#### TASK DIRECTIONS
Each line of the data below from the one holding "Given: Switch to the first telemetry data tab" to the one holding "Image resolution: width=893", inclusive, is to be reproduced exactly; no other line belongs in the answer.
-- RECORDS FOR THIS EXERCISE follows --
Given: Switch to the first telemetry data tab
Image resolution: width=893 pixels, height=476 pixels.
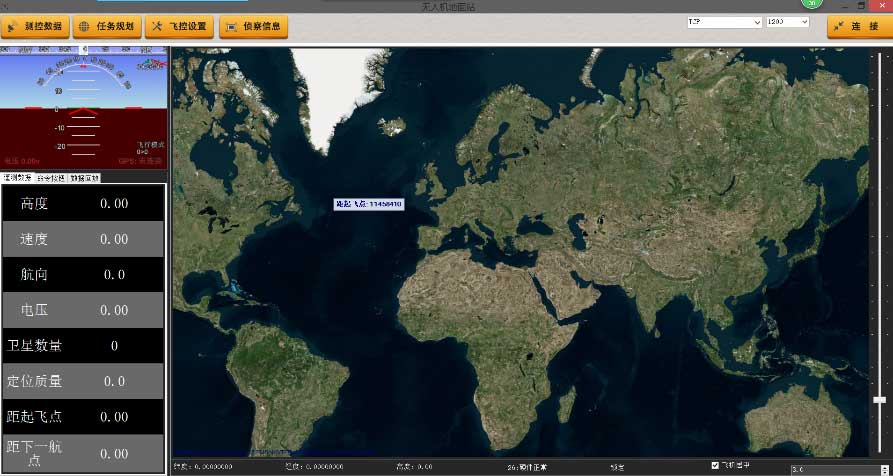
-- RECORDS FOR THIS EXERCISE concluded --
-- RECORDS FOR THIS EXERCISE follows --
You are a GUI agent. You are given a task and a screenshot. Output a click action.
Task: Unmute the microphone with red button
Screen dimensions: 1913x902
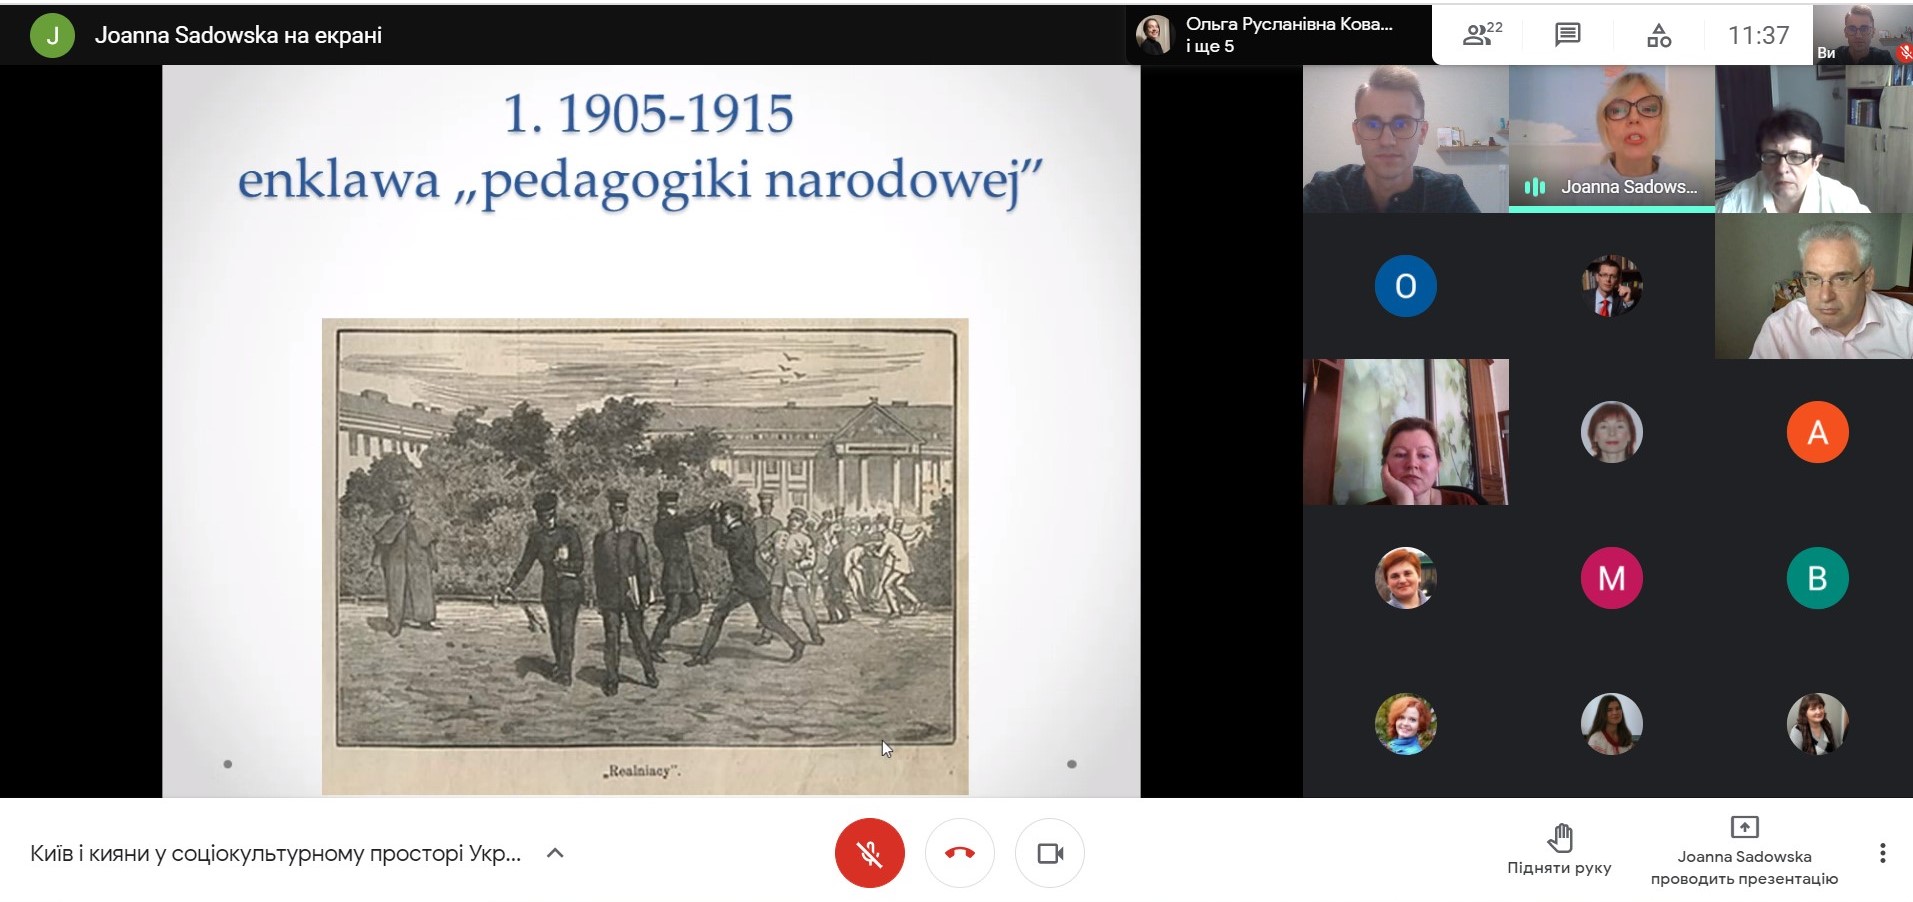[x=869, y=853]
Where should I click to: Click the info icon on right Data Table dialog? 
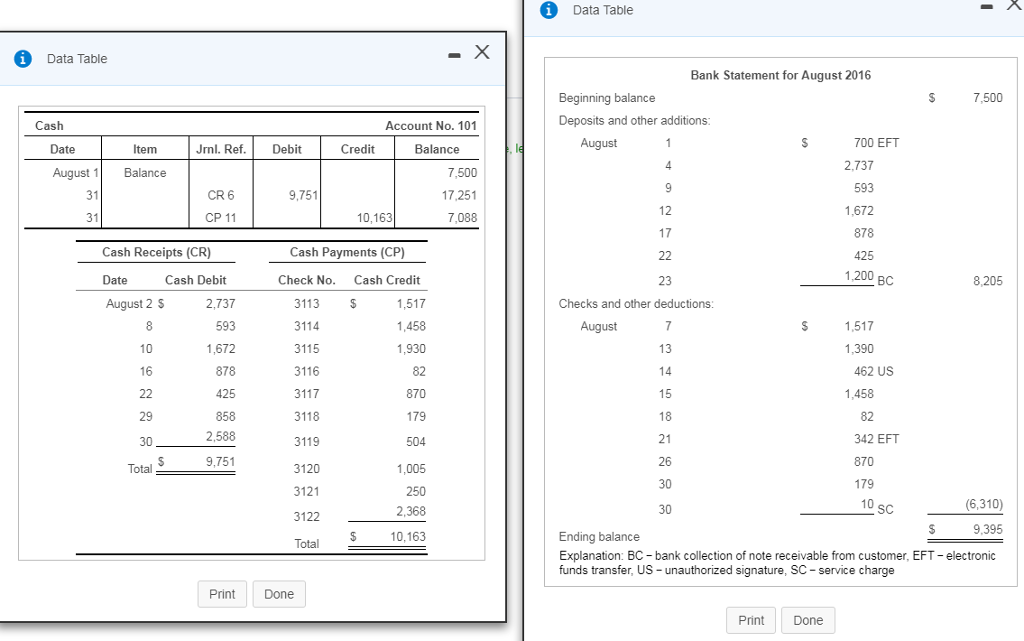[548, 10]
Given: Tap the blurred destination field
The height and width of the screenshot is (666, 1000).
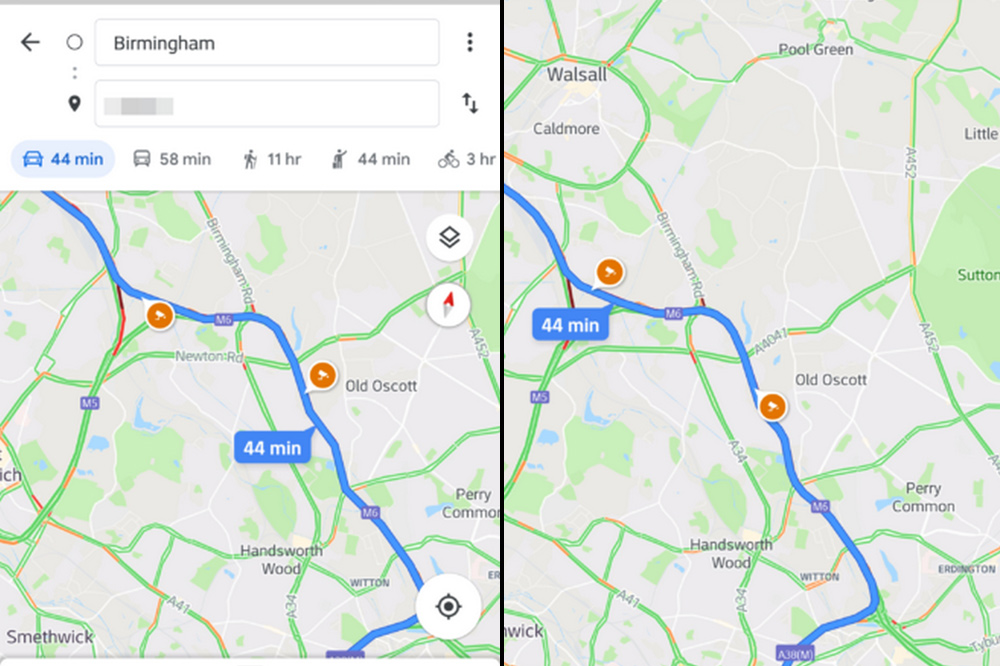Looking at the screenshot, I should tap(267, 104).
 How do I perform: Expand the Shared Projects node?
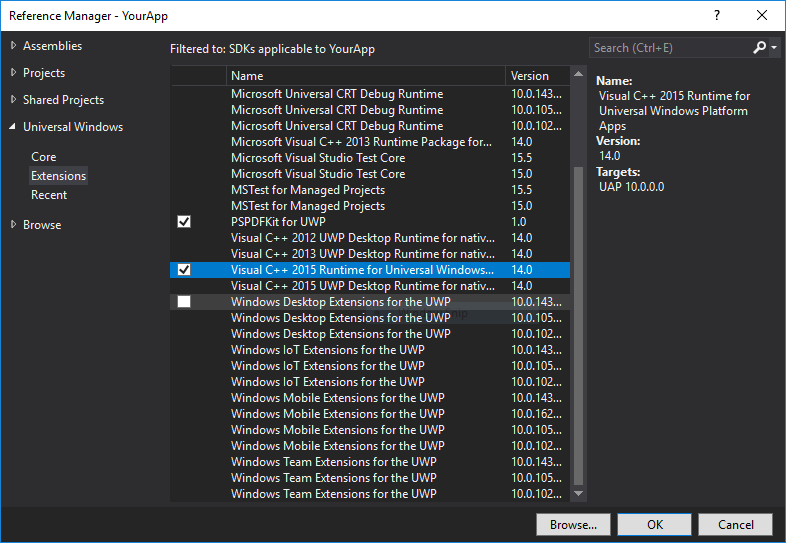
-- RECORDS FOR THIS EXERCISE concluded --
#### TASK SOLUTION
Given: Switch to the first telemetry data tab
Image resolution: width=893 pixels, height=476 pixels.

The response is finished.